On the eastern shores of the Mediterranean, Lebanon has long been described as a melting pot of languages, cultures and religions. With a wealth of cultural influences -- everyone from the Phoenicians to Persians to Romans -- Lebanon makes a fantastic base to study abroad, whether you’re looking to improve your Arabic or simply to discover a fascinating, multifaceted country.
Most students who choose to study abroad in Lebanon do so to improve their language skills, but it's also a convenient base to learn more about Middle Eastern culture in general. Popular academic subjects at leading universities include international law, social studies, business, pre-Med and engineering.
Whether you're a pre-law student or looking for an international destination to pursue your law degree, Lebanon is an unconventional but worthy destination to consider. Lebanon is home to several respected law schools, and as such undergraduate students can also take law classes while studying there. In particular, Lebanon can provide unique opportunities to gain knowledge and context around issues in international law, due to its geographic location.
Lebanon is a small country, but there are surprising opportunities to study or intern in the business and entrepreneurship fields. Beirut is by far the most popular destination for business opportunities, and you'll find the widest range of study abroad program options there too. Lebanon is also an incredibly diverse country, within reach of four continental influences, so you'll have a great chance to practice international etiquette in business settings.
With strong academic institutions throughout the country, you can find almost any social science you want to study available in Lebanon, especially in Beirut. Some of the most interesting courses will be in psychology, sociology, and philosophy, where you can explore the impact of Lebanese history and culture on subjects you may have only previously studied from a 'Western' perspective.
Planning Your Trip
Study abroad students usually live in campus dorms or in private apartments that you arrange on your own. An apartment may grant you more freedom and flexibility, but with dorms you get an immersive experience on campus and you’ll be closer to student activities.
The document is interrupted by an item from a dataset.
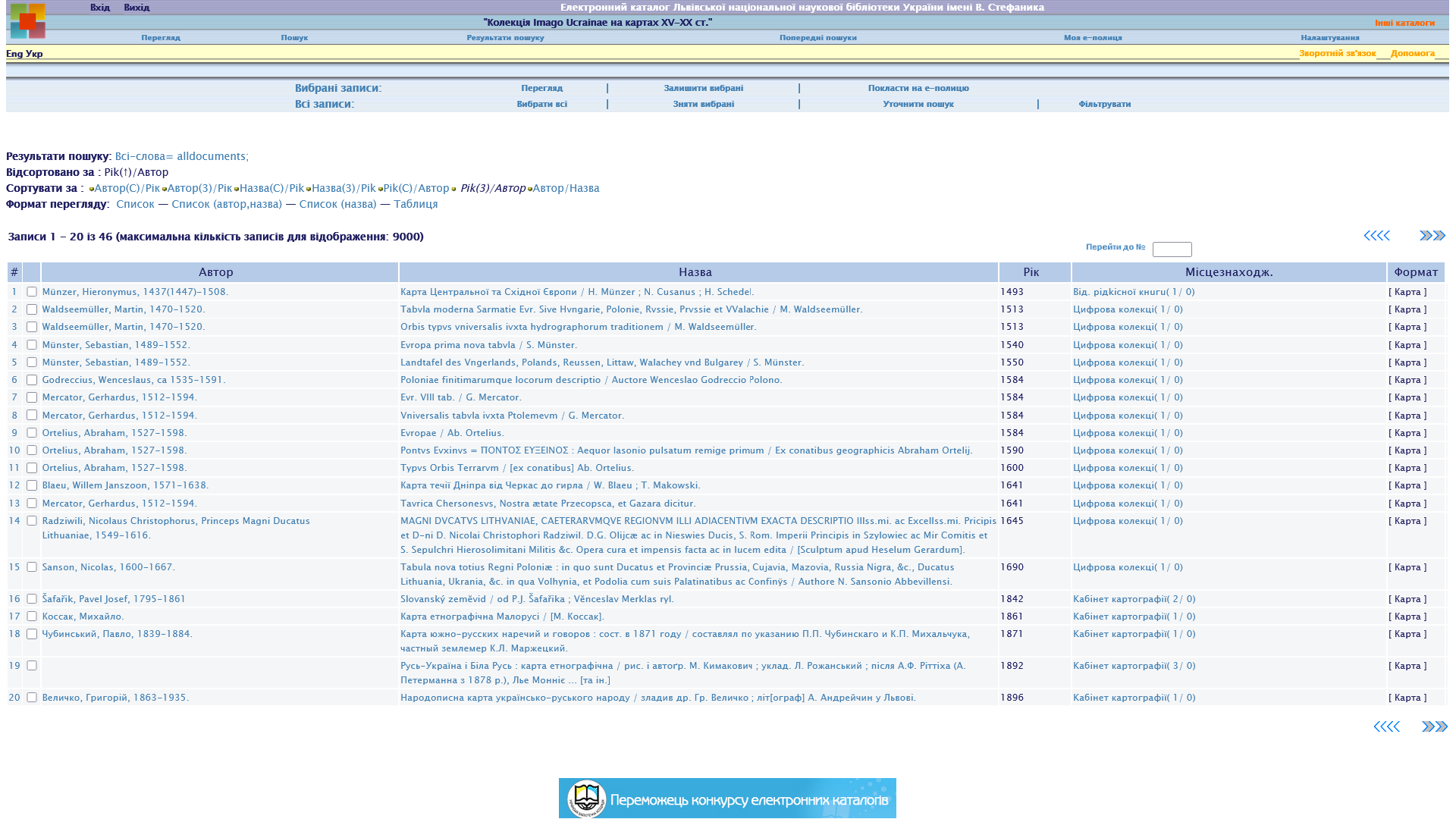1456x819 pixels.
Task: Open Моя е-полиця menu
Action: tap(1092, 38)
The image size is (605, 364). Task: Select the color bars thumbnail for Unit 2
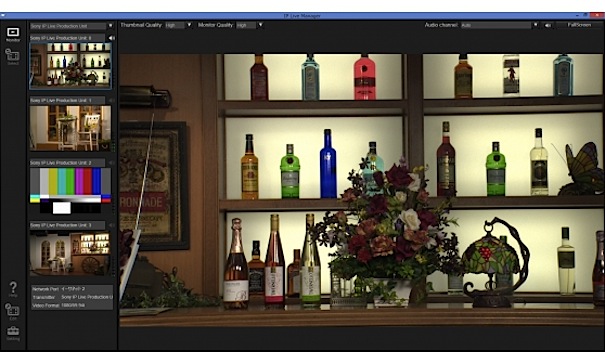(71, 191)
No matter where you choose to live, you may find your residence is segregated by gender. In special language programs, you may have the option to live in a homestay. Staying with a family is an excellent way to pick up the language and cultural nuances rapidly, especially if your host family doesn’t speak your language.
Your passport must be valid six months after the return date of your stay in Lebanon, and it must not bear a stamp from Israel. Upon arrival in Lebanon, you can pick up a three-month single entry visa for around $35, which will tide you over until you can secure a student visa.
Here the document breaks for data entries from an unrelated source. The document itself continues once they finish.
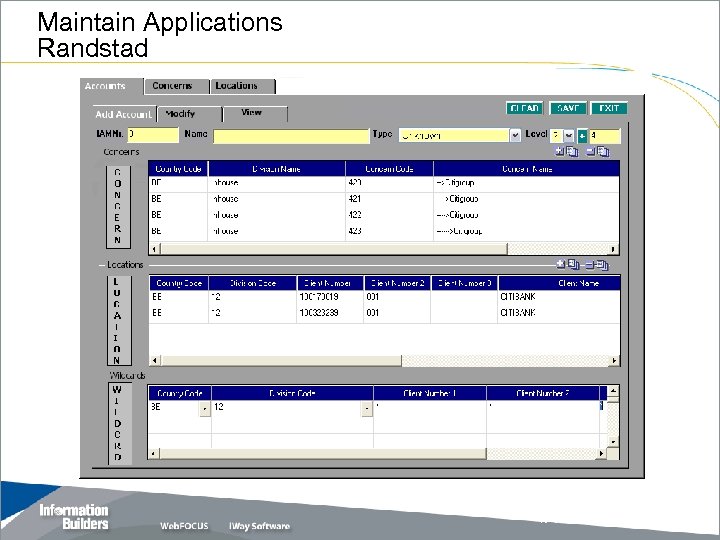This screenshot has width=720, height=540.
Task: Click remove-row icon above Concerns grid
Action: click(590, 152)
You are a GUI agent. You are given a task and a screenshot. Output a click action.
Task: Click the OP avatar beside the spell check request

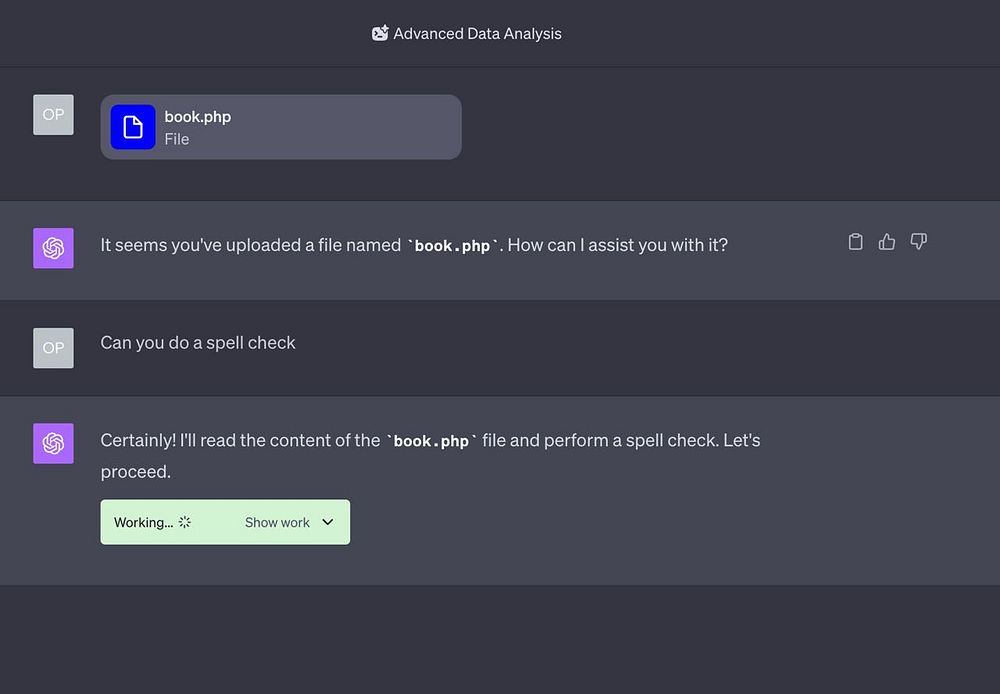pos(53,348)
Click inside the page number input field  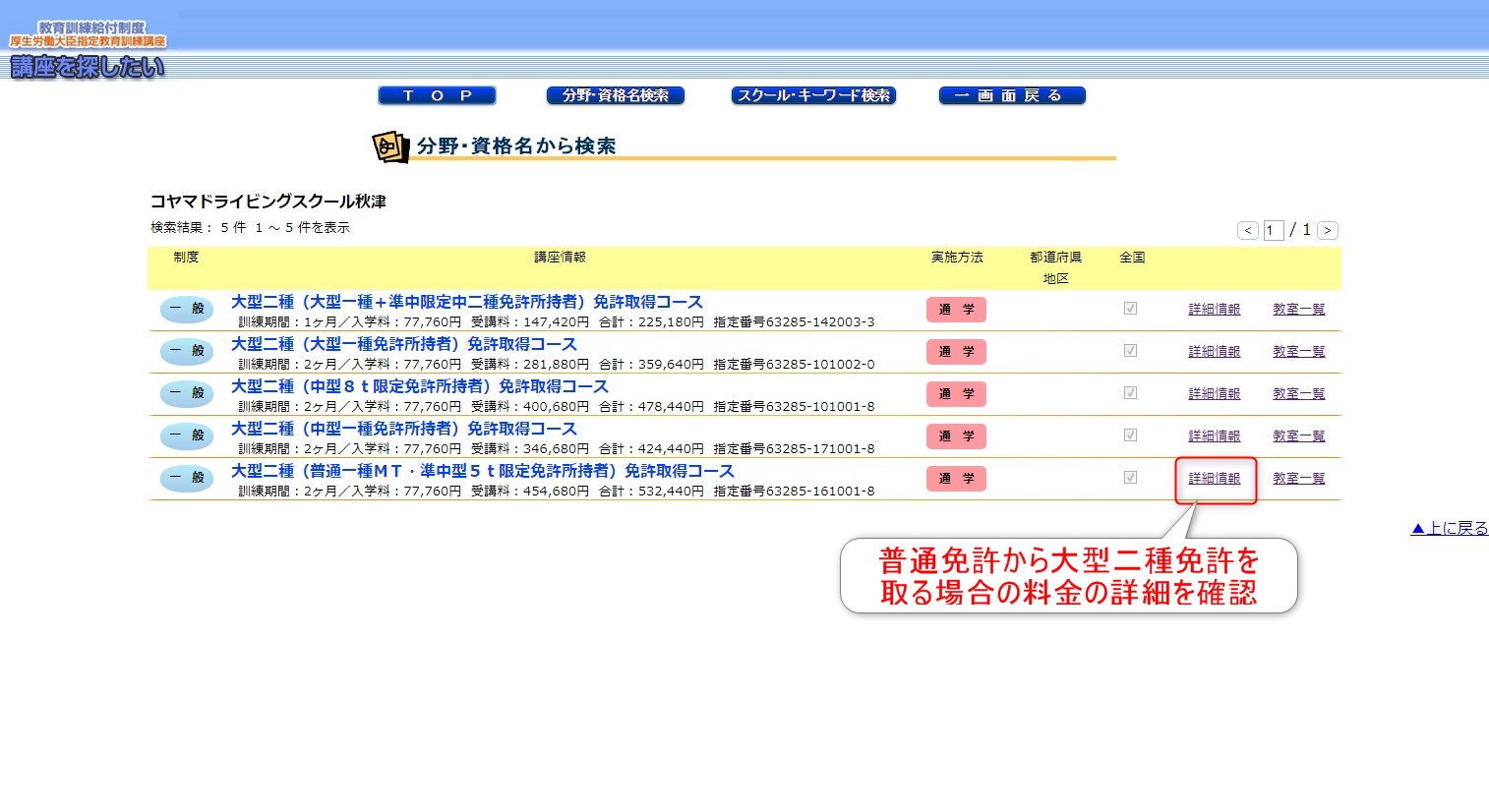pyautogui.click(x=1273, y=229)
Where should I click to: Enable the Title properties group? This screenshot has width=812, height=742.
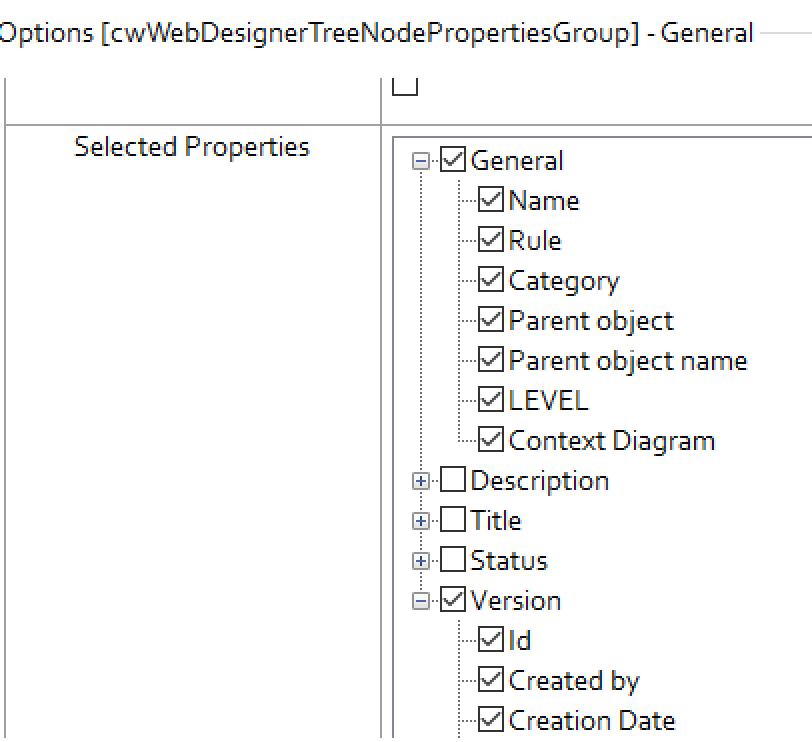pos(451,520)
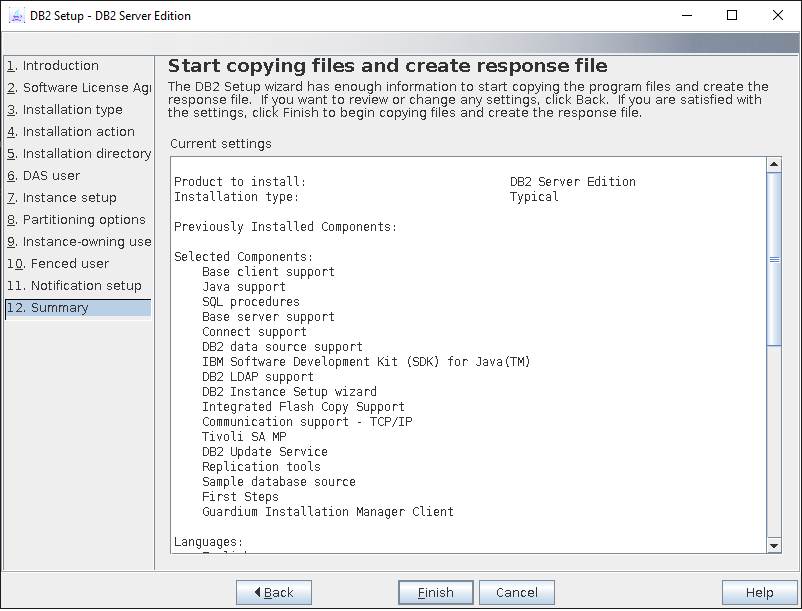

As a student, you should obtain a one-year student residency permit before your tourist visa expires. You’ll need a registration statement from your university or a document that proves you have sufficient funds to finance your entire studies. If you’re not attending a university -- studying at for example a language school, you’ll have to present your case to General Security for approval.
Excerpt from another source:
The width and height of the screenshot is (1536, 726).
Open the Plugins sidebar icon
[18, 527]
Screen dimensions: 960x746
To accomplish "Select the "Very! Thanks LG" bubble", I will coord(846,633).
Many students choose to study abroad in Lebanon to practice their Arabic, but you don’t need the language to operate on a daily basis. Due to most Lebanese being multilingual, you can easily get around with French or English. If you’re looking to improve your Arabic, you can easily choose to study Modern Standard Arabic or the Levantine Arabic dialect at your university or language school.
For best fluency, be sure to enroll in daily classes where you can test your Arabic on a regular basis. Intensive immersion programs are available at Lebanese American University and the American University of Beirut. The Saifi Institute for Arabic Language, Academy of Language and Practical Skills and Institut Français du Porche Orient also offer excellent language classes.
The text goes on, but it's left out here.